Просмотрев и частично разобрав армянские стихи Бориса Слуцкого, подтвердим заявленный априори тезис о том, что ни об одном народе Слуцкий не писал столько и, главное, так — с желанием «дойти до самой сути», — как об армянах. Он частично пояснил это прозой: «Удивительная, небывалая страна — и по безмерности страданий, выпавших на ее историческую долю, и по безмерности упорства, с которым она отбивалась от врагов <…> Историческая память присуща народу меча и книги, меча, о котором вспоминает еще Ксенофонт, и книги, написанной древнейшими письменами, настолько почитаемыми, что им поставлен памятник — единственный в мире памятник алфавиту»[3].
Поэт назвал армян народом меча и книги, но в его стихах они фигурируют в одной из двух ипостасей — народом книги. Для литератора, человека книжного, выбор естествен. Оттого, должно быть, он и написал о нем как ни о каком другом. Исключая, разумеется, народ, к которому сам принадлежал. О евреях Слуцкий говорил стихами, в общем, не много и редко, но так, что дежурной отсылкой тут не отделаться. Разговор это совсем особый и не короче того, который я завершаю.

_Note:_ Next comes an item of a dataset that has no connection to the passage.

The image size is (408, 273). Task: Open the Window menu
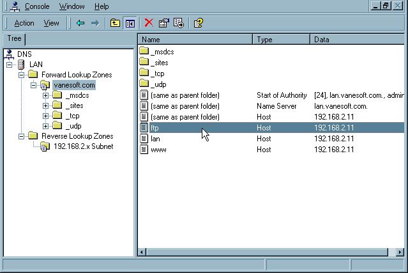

[1] Вот эпизод из воспоминаний Олега Чухонцева: «“Сколько у вас ненапечатанных стихов?” — спросил он меня однажды, в начале семидесятых. “Не знаю, — замялся я с ответом, — не считал”. “У меня полторы тыщи”. Я тогда подумал, что он имеет в виду полторы тысячи строк. А когда его не стало и хлынул поток публикаций — и каких! — до меня дошло…» // Чухонцев О. В сторону Слуцкого // «Знамя», 2012, № 1 // http://magazines.russ.ru/znamia/2012/1/ch10.html
[2] Кстати, соответствовало ли утверждение действительному положению вещей? Оказалось, да, тогда соответствовало. Памятников алфавитам и сегодня наперечет. На рубеже 70-х и 80-х годов минувшего века в Хорватии была сооружена шестикилометровая Аллея глаголицы, посвященная древнейшей славянской письменности. В комплекс входит свыше десятка разного рода памятников; один из них, согласно Википедии, «представляет собой каменный монумент в виде книги, на котором высечен алфавит на латинице, кириллице и глаголице». В 2012 г. в Батуми по проекту испанского архитектора Альберто Доминго Кабо воздвигнута громадная «алфавитная башня» — «металлическое строение высотой 130 метров, которое лентами опоясывают буквы грузинского алфавита». Наконец, несколько лет назад в подмосковном Клину поставлено небольшое сооружение — мужчина, условно говоря, средневекового облика с доской в руках, на которой изображены 33 буквы современного русского алфавита.
[3] Цит. по вступительной заметке Ю.Болдырева к подборке стихов Б.Слуцкого // «Литературная Армения», 1987, № 11, с. 33.